After a history of debt and artistic ill-repute, the house opens its belated season Saturday night with high hopes. It has a new superintendant, a balanced budget and a daring first production, ``Benvenuto Cellini,″ directed by a Grammy-winning American conductor John Nelson.
But old ways die hard.
A union threat to strike only ended Thursday with the intervention of Rome Mayor Francesco Rutelli.
The same day, superintendent Giorgio Vidusso repeated his threat to quit. Insiders said he was angry about the government appointment of a special administrator considered close to the governing right-wing National Alliance. Vidusso was hired by a leftist predecessor.

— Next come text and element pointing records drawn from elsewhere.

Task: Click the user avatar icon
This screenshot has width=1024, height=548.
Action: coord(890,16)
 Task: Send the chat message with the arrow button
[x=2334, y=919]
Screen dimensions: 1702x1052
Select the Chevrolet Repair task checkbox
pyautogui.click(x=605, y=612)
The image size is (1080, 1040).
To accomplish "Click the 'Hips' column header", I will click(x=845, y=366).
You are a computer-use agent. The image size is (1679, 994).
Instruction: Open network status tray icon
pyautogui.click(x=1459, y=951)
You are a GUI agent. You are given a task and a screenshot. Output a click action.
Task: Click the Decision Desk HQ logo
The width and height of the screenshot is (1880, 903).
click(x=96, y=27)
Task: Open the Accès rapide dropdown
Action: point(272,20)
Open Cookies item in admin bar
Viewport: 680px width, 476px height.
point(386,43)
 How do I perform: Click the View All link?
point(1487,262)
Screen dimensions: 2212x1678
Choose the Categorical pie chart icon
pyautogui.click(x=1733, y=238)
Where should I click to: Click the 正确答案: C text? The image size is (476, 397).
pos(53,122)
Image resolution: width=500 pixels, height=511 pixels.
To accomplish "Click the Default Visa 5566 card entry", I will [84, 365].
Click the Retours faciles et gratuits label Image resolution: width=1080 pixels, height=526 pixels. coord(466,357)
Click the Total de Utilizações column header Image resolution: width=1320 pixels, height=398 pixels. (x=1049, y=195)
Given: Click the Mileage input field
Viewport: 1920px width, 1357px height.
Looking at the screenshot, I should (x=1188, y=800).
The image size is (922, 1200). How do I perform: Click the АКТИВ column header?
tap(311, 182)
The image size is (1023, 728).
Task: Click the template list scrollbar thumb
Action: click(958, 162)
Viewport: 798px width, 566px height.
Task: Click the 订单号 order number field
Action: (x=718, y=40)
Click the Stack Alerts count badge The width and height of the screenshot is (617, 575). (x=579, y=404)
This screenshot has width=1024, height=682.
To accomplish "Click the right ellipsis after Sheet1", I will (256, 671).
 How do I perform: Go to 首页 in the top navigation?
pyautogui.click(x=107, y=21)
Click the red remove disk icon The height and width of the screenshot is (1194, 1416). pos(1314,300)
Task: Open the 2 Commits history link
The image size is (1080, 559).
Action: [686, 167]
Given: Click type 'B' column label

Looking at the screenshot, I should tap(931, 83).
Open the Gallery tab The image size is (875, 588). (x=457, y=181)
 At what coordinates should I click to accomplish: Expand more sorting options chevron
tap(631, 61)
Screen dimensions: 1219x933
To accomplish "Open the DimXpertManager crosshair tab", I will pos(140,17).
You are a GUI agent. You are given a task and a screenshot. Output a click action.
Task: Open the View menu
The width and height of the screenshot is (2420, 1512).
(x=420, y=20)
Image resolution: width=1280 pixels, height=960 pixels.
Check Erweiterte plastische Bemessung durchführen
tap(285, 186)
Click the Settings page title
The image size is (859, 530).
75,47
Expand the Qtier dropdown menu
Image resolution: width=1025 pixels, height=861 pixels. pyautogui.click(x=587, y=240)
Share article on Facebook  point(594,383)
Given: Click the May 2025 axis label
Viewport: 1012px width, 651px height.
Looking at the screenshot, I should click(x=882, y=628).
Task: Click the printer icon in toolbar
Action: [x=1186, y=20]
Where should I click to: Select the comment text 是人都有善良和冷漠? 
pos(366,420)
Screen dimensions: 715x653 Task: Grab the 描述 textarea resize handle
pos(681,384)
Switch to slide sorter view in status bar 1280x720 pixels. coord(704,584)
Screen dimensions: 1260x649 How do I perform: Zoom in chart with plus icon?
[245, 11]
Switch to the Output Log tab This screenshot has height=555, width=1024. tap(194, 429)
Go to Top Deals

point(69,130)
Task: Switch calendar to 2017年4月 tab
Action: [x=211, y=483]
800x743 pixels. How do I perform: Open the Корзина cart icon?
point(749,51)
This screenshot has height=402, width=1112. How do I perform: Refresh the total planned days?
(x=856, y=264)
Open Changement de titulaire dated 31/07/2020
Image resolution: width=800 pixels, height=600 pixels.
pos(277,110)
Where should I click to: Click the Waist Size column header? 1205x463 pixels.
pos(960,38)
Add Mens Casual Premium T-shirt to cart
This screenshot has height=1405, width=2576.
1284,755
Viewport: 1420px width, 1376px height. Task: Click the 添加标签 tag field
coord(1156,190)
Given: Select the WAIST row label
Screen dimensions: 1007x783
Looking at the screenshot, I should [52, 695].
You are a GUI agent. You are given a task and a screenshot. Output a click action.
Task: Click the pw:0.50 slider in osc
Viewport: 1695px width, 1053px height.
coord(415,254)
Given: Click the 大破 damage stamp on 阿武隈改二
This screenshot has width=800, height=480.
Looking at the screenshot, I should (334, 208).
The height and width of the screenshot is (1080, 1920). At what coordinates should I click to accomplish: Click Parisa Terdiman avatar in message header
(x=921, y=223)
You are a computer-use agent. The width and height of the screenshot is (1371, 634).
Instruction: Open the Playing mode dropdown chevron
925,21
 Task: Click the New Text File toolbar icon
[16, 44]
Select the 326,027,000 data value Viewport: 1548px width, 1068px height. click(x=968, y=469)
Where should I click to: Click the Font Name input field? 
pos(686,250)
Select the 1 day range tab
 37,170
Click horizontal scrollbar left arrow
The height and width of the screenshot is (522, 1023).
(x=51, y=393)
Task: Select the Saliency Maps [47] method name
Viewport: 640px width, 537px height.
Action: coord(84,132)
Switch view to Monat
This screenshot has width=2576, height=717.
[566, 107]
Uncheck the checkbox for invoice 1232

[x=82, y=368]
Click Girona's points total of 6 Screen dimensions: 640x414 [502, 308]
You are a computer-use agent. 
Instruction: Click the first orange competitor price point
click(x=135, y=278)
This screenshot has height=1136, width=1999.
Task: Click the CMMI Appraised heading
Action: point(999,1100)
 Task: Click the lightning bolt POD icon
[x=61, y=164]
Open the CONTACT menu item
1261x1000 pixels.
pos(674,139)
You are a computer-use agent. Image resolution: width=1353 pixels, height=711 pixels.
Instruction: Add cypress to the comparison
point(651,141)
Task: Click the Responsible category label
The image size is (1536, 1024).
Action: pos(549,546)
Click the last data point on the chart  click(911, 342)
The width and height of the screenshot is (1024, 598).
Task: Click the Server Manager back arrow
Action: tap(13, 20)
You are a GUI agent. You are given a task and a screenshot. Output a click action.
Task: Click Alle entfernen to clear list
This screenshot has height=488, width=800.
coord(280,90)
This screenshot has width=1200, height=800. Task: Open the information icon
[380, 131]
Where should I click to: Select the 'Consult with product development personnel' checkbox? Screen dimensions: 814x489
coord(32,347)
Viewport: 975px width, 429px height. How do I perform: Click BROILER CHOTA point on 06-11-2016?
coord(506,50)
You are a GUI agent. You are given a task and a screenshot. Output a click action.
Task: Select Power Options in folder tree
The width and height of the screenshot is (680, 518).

Wednesday’s rehearsal was marred by ``catastrophic″ problems, Nelson said in an interview, refusing to go into details. Sources at the house said there were major difficulties changing sets and that the staging was incomplete.
Company members are ``putting their best foot forward,″ Nelson said. But he warned that the usual squabbles had to stop: ``This kind of resistance is not compatible with my professional world.″
Hoping for an international splash, the house has programmed Hector Berlioz’s extraordinarily difficult and rarely performed ``Cellini,″ a first in Rome.
The choice was a daring one by Vidusso, brought in from Trieste’s opera in June. In six months he put together an ambitious season and earned the respect of critics.
His widely scorned predecessor, politically connected Giampaolo Cresci, resigned amid a criminal investigation of cost overruns and allegations of patronage.
Critics lamented Cresci’s reliance on warhorses like ``La Boheme″ to draw audiences and ridiculed the rented oriental carpets in the lobby and expensive English lessons for opera house personnel, including firefighters.
After its glory years in the 1960s, with Carlo Maria Giulini on the podium and Maria Callas on the stage, ``the Rome Opera has always been a disgraced opera, and an ungovernable one,″ said Arrigo Quattrocchi, critic for the leftist daily Il Manifesto. Great conductors haven’t wanted to set foot there, he said.
Without a fixed conductor, the orchestra’s quality declined, as did the opera hall. Renovations delayed the usual fall opening, the opera said.
But Vidusso managed to snag Nelson, whose recording of Handel’s ``Semele″ won a Grammy last year. He is considered the formest conductor of Berlioz operas.
The conductor himself was inadvertently responsible for another flap.
He told Italian newspapers that the chorus sang French with a Roman accent. Chorus members threatened to walk off stage until the maestro sang their praises and clarified that it was a joke.